REQUIRED ACTION => Would you set down every entry again, exactly as written?

──────── DATASET ENTRIES

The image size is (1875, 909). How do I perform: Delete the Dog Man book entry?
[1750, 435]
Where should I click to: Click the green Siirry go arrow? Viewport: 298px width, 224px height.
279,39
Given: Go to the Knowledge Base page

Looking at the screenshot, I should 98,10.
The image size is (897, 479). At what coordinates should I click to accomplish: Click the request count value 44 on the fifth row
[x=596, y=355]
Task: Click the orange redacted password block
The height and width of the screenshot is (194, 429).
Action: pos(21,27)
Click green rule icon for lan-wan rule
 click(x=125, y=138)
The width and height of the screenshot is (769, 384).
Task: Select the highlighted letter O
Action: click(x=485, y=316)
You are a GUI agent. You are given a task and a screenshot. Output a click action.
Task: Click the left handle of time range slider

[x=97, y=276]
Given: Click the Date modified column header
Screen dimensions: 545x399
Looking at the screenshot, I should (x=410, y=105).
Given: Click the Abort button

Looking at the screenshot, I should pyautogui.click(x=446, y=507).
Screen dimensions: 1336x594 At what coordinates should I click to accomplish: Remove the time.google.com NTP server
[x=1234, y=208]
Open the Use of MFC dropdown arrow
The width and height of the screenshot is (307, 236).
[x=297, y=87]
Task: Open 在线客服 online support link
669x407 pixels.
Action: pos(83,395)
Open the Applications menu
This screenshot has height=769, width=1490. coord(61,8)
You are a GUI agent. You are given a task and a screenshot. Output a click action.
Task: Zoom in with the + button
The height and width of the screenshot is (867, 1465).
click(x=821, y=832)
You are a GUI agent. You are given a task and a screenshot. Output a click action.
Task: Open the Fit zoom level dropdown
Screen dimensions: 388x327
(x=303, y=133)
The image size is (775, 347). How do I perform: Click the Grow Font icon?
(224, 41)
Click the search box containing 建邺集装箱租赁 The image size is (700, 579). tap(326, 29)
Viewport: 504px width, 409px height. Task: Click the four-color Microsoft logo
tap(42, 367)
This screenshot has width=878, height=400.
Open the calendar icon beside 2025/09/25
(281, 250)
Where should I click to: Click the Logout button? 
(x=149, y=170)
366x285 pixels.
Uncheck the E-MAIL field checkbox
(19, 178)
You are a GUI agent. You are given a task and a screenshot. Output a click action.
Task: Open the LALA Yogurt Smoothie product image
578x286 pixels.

────────────────

WRITTEN RESPONSE =>
The image size is (1875, 909). How do I perform: Delete the Dog Man book entry?
[1750, 435]
Where should I click to: Click the green Siirry go arrow? Viewport: 298px width, 224px height.
279,39
Given: Go to the Knowledge Base page

Looking at the screenshot, I should 98,10.
The image size is (897, 479). At what coordinates should I click to accomplish: Click the request count value 44 on the fifth row
[x=596, y=355]
Task: Click the orange redacted password block
The height and width of the screenshot is (194, 429).
Action: pos(21,27)
Click green rule icon for lan-wan rule
 click(x=125, y=138)
The width and height of the screenshot is (769, 384).
Task: Select the highlighted letter O
Action: click(x=485, y=316)
You are a GUI agent. You are given a task and a screenshot. Output a click action.
Task: Click the left handle of time range slider

[x=97, y=276]
Given: Click the Date modified column header
Screen dimensions: 545x399
Looking at the screenshot, I should (x=410, y=105).
Given: Click the Abort button

Looking at the screenshot, I should pyautogui.click(x=446, y=507).
Screen dimensions: 1336x594 At what coordinates should I click to accomplish: Remove the time.google.com NTP server
[x=1234, y=208]
Open the Use of MFC dropdown arrow
The width and height of the screenshot is (307, 236).
[x=297, y=87]
Task: Open 在线客服 online support link
669x407 pixels.
Action: pos(83,395)
Open the Applications menu
This screenshot has height=769, width=1490. coord(61,8)
You are a GUI agent. You are given a task and a screenshot. Output a click action.
Task: Zoom in with the + button
The height and width of the screenshot is (867, 1465).
click(x=821, y=832)
You are a GUI agent. You are given a task and a screenshot. Output a click action.
Task: Open the Fit zoom level dropdown
Screen dimensions: 388x327
(x=303, y=133)
The image size is (775, 347). How do I perform: Click the Grow Font icon?
(224, 41)
Click the search box containing 建邺集装箱租赁 The image size is (700, 579). tap(326, 29)
Viewport: 504px width, 409px height. Task: Click the four-color Microsoft logo
tap(42, 367)
This screenshot has width=878, height=400.
Open the calendar icon beside 2025/09/25
(281, 250)
Where should I click to: Click the Logout button? 
(x=149, y=170)
366x285 pixels.
Uncheck the E-MAIL field checkbox
(19, 178)
You are a GUI agent. You are given a task and a screenshot. Output a click action.
Task: Open the LALA Yogurt Smoothie product image
578x286 pixels.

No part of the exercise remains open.